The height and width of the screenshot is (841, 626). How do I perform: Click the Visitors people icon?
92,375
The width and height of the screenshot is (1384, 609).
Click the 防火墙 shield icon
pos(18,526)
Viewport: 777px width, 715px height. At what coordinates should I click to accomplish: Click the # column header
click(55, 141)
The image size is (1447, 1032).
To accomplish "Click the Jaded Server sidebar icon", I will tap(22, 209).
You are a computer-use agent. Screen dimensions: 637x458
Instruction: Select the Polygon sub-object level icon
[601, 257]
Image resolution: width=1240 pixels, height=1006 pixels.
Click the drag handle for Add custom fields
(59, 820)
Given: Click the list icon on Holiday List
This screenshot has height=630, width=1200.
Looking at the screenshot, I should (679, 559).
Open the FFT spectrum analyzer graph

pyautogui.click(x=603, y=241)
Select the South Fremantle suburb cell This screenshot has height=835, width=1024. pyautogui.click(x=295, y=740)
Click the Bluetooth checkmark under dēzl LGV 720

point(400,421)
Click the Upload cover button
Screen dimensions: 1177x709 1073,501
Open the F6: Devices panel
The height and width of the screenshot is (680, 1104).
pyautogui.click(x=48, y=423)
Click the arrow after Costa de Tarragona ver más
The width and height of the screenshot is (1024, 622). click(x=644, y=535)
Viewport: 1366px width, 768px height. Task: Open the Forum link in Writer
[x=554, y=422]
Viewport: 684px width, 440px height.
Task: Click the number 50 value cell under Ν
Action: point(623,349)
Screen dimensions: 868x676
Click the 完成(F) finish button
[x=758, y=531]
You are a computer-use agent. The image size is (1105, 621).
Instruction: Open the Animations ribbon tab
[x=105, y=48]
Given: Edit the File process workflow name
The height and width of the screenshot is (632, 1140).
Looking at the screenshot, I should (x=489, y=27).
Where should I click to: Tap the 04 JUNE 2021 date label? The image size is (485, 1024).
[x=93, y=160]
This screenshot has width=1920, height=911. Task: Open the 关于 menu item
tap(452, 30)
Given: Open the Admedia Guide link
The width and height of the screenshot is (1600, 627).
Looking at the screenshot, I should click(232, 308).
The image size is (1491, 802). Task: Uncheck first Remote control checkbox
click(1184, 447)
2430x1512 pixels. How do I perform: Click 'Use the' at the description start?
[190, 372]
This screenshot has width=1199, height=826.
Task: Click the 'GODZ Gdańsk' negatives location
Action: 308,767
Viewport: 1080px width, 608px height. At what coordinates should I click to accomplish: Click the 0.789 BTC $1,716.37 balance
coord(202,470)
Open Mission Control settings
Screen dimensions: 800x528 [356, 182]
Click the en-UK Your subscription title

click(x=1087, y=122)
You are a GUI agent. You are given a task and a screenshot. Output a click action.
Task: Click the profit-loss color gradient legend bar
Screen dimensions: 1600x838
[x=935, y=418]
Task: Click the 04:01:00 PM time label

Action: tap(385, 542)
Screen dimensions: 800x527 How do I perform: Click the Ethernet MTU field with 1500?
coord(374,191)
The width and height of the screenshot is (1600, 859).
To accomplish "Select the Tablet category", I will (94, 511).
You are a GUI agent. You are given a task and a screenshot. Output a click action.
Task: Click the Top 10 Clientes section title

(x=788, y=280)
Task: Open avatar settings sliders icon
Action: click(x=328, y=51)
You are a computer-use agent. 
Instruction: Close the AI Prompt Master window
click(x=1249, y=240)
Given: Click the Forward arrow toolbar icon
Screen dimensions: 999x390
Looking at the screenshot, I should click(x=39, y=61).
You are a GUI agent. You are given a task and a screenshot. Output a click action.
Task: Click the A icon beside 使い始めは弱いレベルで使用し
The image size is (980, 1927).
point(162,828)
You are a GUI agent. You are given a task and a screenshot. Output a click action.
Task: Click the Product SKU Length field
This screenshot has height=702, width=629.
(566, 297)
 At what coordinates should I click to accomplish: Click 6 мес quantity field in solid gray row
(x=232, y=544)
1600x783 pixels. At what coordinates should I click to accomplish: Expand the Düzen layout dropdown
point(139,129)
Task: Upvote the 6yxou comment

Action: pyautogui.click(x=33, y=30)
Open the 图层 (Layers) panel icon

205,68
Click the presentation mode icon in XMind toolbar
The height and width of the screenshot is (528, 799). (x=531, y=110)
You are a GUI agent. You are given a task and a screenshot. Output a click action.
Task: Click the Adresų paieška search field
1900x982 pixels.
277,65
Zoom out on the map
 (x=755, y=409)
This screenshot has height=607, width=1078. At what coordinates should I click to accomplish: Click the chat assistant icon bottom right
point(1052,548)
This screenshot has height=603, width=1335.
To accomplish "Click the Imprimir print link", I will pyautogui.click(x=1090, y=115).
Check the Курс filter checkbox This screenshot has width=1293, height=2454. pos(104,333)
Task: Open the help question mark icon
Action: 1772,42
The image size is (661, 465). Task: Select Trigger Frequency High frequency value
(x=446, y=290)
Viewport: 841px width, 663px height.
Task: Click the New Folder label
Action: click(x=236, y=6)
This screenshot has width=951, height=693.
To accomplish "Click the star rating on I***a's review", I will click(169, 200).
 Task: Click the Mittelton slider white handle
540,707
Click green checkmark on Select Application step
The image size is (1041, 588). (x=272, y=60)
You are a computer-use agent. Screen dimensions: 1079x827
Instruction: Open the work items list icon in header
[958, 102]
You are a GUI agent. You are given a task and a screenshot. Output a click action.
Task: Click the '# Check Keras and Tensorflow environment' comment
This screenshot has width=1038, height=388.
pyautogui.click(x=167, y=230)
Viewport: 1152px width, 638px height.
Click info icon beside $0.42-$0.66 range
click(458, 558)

════════

_Exercise goal_
The response must give every line from the material above that holds the string "computer".

_Answer to this problem_
You are a computer-use agent. Screen dimensions: 637x458
You are a computer-use agent. The image size is (1105, 621).
You are a computer-use agent. 
You are a computer-use agent. Screen dimensions: 1079x827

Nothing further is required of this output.